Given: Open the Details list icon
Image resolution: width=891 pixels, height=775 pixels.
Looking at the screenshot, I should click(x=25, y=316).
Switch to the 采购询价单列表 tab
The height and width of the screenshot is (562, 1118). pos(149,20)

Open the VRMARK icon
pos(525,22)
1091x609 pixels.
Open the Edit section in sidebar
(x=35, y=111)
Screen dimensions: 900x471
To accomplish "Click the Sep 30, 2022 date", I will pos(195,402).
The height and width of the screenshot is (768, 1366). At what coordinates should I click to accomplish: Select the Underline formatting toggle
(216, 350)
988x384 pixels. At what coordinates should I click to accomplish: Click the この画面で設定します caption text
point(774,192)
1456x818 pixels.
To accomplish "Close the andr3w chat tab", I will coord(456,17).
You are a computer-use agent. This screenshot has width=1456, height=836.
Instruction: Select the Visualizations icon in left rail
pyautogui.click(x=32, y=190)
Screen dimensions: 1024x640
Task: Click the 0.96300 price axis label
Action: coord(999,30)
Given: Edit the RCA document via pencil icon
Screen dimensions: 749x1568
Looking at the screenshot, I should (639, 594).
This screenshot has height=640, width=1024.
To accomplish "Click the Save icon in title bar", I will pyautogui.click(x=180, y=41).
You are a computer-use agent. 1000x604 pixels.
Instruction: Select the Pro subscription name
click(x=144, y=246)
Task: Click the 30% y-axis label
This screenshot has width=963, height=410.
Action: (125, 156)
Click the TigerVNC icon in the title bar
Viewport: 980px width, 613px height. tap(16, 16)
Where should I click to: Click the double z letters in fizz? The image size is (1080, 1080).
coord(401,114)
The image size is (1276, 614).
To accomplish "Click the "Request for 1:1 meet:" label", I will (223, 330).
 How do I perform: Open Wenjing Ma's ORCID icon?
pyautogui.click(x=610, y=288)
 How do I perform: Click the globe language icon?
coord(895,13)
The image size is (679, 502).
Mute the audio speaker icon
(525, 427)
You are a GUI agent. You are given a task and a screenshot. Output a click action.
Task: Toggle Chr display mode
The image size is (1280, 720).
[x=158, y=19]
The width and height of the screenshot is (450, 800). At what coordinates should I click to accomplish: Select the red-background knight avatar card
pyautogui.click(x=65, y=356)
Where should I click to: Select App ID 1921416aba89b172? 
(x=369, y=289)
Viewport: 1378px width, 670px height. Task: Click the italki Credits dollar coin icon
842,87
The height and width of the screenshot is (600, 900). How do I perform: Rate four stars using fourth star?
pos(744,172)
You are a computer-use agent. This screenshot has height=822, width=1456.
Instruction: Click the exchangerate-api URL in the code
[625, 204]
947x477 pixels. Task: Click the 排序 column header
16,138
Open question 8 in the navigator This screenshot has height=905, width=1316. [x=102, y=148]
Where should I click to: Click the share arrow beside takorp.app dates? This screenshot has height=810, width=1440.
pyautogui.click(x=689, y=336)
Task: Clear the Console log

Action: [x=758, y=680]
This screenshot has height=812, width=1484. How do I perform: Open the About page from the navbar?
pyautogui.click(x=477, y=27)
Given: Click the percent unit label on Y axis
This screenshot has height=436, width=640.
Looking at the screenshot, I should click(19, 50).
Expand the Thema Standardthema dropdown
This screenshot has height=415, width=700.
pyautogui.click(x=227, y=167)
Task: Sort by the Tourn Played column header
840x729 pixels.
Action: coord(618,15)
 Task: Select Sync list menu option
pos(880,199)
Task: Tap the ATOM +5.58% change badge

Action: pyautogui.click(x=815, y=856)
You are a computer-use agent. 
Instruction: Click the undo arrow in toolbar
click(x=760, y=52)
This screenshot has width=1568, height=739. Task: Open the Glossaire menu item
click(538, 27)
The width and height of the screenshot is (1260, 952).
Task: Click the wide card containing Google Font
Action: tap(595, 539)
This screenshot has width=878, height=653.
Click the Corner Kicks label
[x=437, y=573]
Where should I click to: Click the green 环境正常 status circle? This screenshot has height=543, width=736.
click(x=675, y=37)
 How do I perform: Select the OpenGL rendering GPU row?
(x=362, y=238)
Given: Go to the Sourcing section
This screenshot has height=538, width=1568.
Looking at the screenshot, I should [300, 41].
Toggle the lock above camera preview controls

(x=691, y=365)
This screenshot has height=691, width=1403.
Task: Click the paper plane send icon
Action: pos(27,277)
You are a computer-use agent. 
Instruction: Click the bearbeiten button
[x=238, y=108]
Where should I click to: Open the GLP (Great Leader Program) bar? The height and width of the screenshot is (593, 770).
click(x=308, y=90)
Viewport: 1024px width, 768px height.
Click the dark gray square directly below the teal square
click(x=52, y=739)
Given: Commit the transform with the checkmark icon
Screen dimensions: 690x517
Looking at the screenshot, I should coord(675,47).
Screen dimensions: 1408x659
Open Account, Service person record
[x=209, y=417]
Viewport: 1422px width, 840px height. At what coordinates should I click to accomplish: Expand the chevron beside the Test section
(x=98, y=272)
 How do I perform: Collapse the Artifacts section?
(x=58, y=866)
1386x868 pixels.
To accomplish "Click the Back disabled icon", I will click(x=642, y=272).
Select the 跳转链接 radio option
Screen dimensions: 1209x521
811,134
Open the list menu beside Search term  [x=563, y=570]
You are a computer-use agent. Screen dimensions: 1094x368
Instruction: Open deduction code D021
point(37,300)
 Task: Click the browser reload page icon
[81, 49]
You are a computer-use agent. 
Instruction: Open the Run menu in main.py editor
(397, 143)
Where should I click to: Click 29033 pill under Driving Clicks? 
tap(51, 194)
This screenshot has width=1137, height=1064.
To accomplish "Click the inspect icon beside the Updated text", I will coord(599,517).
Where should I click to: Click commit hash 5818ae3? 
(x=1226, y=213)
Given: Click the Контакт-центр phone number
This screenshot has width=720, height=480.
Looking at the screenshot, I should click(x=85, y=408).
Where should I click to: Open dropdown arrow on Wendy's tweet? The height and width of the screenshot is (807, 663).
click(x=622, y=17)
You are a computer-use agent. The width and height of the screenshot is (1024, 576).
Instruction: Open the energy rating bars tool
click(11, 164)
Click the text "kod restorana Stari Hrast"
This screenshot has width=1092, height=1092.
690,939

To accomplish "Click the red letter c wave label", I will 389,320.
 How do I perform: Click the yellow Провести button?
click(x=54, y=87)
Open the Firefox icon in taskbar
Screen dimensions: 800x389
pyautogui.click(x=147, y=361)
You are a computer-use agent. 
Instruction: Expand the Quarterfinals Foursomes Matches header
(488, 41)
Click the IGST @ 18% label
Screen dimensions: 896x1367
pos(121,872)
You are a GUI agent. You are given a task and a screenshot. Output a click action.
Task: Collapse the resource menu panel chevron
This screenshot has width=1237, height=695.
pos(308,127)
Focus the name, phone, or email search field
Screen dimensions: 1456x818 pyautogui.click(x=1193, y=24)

|---|

- **What is needed**:
Copy each line of the listing verbatim.

- **Answer**:
Given: Open the Details list icon
Image resolution: width=891 pixels, height=775 pixels.
Looking at the screenshot, I should click(x=25, y=316).
Switch to the 采购询价单列表 tab
The height and width of the screenshot is (562, 1118). pos(149,20)

Open the VRMARK icon
pos(525,22)
1091x609 pixels.
Open the Edit section in sidebar
(x=35, y=111)
Screen dimensions: 900x471
To accomplish "Click the Sep 30, 2022 date", I will pos(195,402).
The height and width of the screenshot is (768, 1366). At what coordinates should I click to accomplish: Select the Underline formatting toggle
(216, 350)
988x384 pixels. At what coordinates should I click to accomplish: Click the この画面で設定します caption text
point(774,192)
1456x818 pixels.
To accomplish "Close the andr3w chat tab", I will coord(456,17).
You are a computer-use agent. This screenshot has width=1456, height=836.
Instruction: Select the Visualizations icon in left rail
pyautogui.click(x=32, y=190)
Screen dimensions: 1024x640
Task: Click the 0.96300 price axis label
Action: coord(999,30)
Given: Edit the RCA document via pencil icon
Screen dimensions: 749x1568
Looking at the screenshot, I should (639, 594).
This screenshot has height=640, width=1024.
To accomplish "Click the Save icon in title bar", I will pyautogui.click(x=180, y=41).
You are a computer-use agent. 1000x604 pixels.
Instruction: Select the Pro subscription name
click(x=144, y=246)
Task: Click the 30% y-axis label
This screenshot has width=963, height=410.
Action: (125, 156)
Click the TigerVNC icon in the title bar
Viewport: 980px width, 613px height. tap(16, 16)
Where should I click to: Click the double z letters in fizz? The image size is (1080, 1080).
coord(401,114)
The image size is (1276, 614).
To accomplish "Click the "Request for 1:1 meet:" label", I will (223, 330).
 How do I perform: Open Wenjing Ma's ORCID icon?
pyautogui.click(x=610, y=288)
 How do I perform: Click the globe language icon?
coord(895,13)
The image size is (679, 502).
Mute the audio speaker icon
(525, 427)
You are a GUI agent. You are given a task and a screenshot. Output a click action.
Task: Toggle Chr display mode
The image size is (1280, 720).
[x=158, y=19]
The width and height of the screenshot is (450, 800). At what coordinates should I click to accomplish: Select the red-background knight avatar card
pyautogui.click(x=65, y=356)
Where should I click to: Select App ID 1921416aba89b172? 
(x=369, y=289)
Viewport: 1378px width, 670px height. Task: Click the italki Credits dollar coin icon
842,87
The height and width of the screenshot is (600, 900). How do I perform: Rate four stars using fourth star?
pos(744,172)
You are a computer-use agent. This screenshot has height=822, width=1456.
Instruction: Click the exchangerate-api URL in the code
[625, 204]
947x477 pixels. Task: Click the 排序 column header
16,138
Open question 8 in the navigator This screenshot has height=905, width=1316. [x=102, y=148]
Where should I click to: Click the share arrow beside takorp.app dates? This screenshot has height=810, width=1440.
pyautogui.click(x=689, y=336)
Task: Clear the Console log

Action: [x=758, y=680]
This screenshot has height=812, width=1484. How do I perform: Open the About page from the navbar?
pyautogui.click(x=477, y=27)
Given: Click the percent unit label on Y axis
This screenshot has height=436, width=640.
Looking at the screenshot, I should click(19, 50).
Expand the Thema Standardthema dropdown
This screenshot has height=415, width=700.
pyautogui.click(x=227, y=167)
Task: Sort by the Tourn Played column header
840x729 pixels.
Action: coord(618,15)
 Task: Select Sync list menu option
pos(880,199)
Task: Tap the ATOM +5.58% change badge

Action: pyautogui.click(x=815, y=856)
You are a computer-use agent. 
Instruction: Click the undo arrow in toolbar
click(x=760, y=52)
This screenshot has width=1568, height=739. Task: Open the Glossaire menu item
click(538, 27)
The width and height of the screenshot is (1260, 952).
Task: Click the wide card containing Google Font
Action: tap(595, 539)
This screenshot has width=878, height=653.
Click the Corner Kicks label
[x=437, y=573]
Where should I click to: Click the green 环境正常 status circle? This screenshot has height=543, width=736.
click(x=675, y=37)
 How do I perform: Select the OpenGL rendering GPU row?
(x=362, y=238)
Given: Go to the Sourcing section
This screenshot has height=538, width=1568.
Looking at the screenshot, I should [300, 41].
Toggle the lock above camera preview controls

(x=691, y=365)
This screenshot has height=691, width=1403.
Task: Click the paper plane send icon
Action: pos(27,277)
You are a computer-use agent. 
Instruction: Click the bearbeiten button
[x=238, y=108]
Where should I click to: Open the GLP (Great Leader Program) bar? The height and width of the screenshot is (593, 770).
click(x=308, y=90)
Viewport: 1024px width, 768px height.
Click the dark gray square directly below the teal square
click(x=52, y=739)
Given: Commit the transform with the checkmark icon
Screen dimensions: 690x517
Looking at the screenshot, I should coord(675,47).
Screen dimensions: 1408x659
Open Account, Service person record
[x=209, y=417]
Viewport: 1422px width, 840px height. At what coordinates should I click to accomplish: Expand the chevron beside the Test section
(x=98, y=272)
 How do I perform: Collapse the Artifacts section?
(x=58, y=866)
1386x868 pixels.
To accomplish "Click the Back disabled icon", I will click(x=642, y=272).
Select the 跳转链接 radio option
Screen dimensions: 1209x521
811,134
Open the list menu beside Search term  [x=563, y=570]
You are a computer-use agent. Screen dimensions: 1094x368
Instruction: Open deduction code D021
point(37,300)
 Task: Click the browser reload page icon
[81, 49]
You are a computer-use agent. 
Instruction: Open the Run menu in main.py editor
(397, 143)
Where should I click to: Click 29033 pill under Driving Clicks? 
tap(51, 194)
This screenshot has width=1137, height=1064.
To accomplish "Click the inspect icon beside the Updated text", I will coord(599,517).
Where should I click to: Click commit hash 5818ae3? 
(x=1226, y=213)
Given: Click the Контакт-центр phone number
This screenshot has width=720, height=480.
Looking at the screenshot, I should click(x=85, y=408).
Where should I click to: Open dropdown arrow on Wendy's tweet? The height and width of the screenshot is (807, 663).
click(x=622, y=17)
You are a computer-use agent. The width and height of the screenshot is (1024, 576).
Instruction: Open the energy rating bars tool
click(11, 164)
Click the text "kod restorana Stari Hrast"
This screenshot has width=1092, height=1092.
690,939

To accomplish "Click the red letter c wave label", I will 389,320.
 How do I perform: Click the yellow Провести button?
click(x=54, y=87)
Open the Firefox icon in taskbar
Screen dimensions: 800x389
pyautogui.click(x=147, y=361)
You are a computer-use agent. 
Instruction: Expand the Quarterfinals Foursomes Matches header
(488, 41)
Click the IGST @ 18% label
Screen dimensions: 896x1367
pos(121,872)
You are a GUI agent. You are given a task and a screenshot. Output a click action.
Task: Collapse the resource menu panel chevron
This screenshot has width=1237, height=695.
pos(308,127)
Focus the name, phone, or email search field
Screen dimensions: 1456x818 pyautogui.click(x=1193, y=24)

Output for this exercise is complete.